Crises da democracia – Adam Przeworski
Przeworski, considerado uma das maiores autoridades em ciência política, parte de sua definição clássica de democracia — um regime em que governantes deixam o poder quando perdem eleições — para examinar:
As crises históricas que já abalaram democracias no século XX.
Os sinais atuais de fragilidade, como polarização, populismo autoritário e erosão institucional.
As condições econômicas e sociais que alimentam o descontentamento político.
As perspectivas futuras, destacando que não há respostas fáceis ou reconfortantes, mas sim a necessidade de vigilância e reflexão crítica.
Estrutura da obra
O livro é dividido em três grandes partes:
O passado – revisita crises democráticas anteriores e suas lições.

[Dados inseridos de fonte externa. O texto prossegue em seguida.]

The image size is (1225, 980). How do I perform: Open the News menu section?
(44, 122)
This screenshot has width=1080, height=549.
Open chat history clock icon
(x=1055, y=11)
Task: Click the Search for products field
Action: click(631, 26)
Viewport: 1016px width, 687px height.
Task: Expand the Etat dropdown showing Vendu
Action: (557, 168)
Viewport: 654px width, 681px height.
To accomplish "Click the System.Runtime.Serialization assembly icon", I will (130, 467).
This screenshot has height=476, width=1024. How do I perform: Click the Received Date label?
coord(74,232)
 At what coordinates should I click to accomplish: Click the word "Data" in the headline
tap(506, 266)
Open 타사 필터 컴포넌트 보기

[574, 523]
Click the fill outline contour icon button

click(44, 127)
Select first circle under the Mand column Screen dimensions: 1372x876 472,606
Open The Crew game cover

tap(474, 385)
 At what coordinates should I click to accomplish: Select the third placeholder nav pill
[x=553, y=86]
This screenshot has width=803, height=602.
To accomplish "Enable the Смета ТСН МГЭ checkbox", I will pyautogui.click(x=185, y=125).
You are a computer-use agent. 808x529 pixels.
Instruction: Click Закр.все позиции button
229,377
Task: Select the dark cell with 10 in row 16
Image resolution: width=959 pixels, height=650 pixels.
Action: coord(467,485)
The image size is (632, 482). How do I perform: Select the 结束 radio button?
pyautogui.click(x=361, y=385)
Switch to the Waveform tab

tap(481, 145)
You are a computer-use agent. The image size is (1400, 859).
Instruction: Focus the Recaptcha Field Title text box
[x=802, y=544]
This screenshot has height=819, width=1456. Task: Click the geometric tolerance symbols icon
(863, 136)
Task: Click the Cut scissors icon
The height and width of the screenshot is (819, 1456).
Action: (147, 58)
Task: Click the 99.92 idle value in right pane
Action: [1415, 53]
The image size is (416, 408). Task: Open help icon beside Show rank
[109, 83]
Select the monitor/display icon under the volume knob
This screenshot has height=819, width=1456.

O presente – analisa os sinais de desgaste institucional e as causas possíveis.
O futuro – discute como a democracia pode resistir ou sucumbir a novas formas de subversão.
Relevância
É uma obra acessível e sóbria, voltada tanto para especialistas quanto para leitores interessados no destino da democracia.
Dialoga diretamente com o contexto atual de populismo autoritário e erosão democrática em várias partes do mundo.
Reforça a ideia de que a crise democrática é multidimensional, não podendo ser explicada apenas pela política, mas também por desigualdades sociais e econômicas.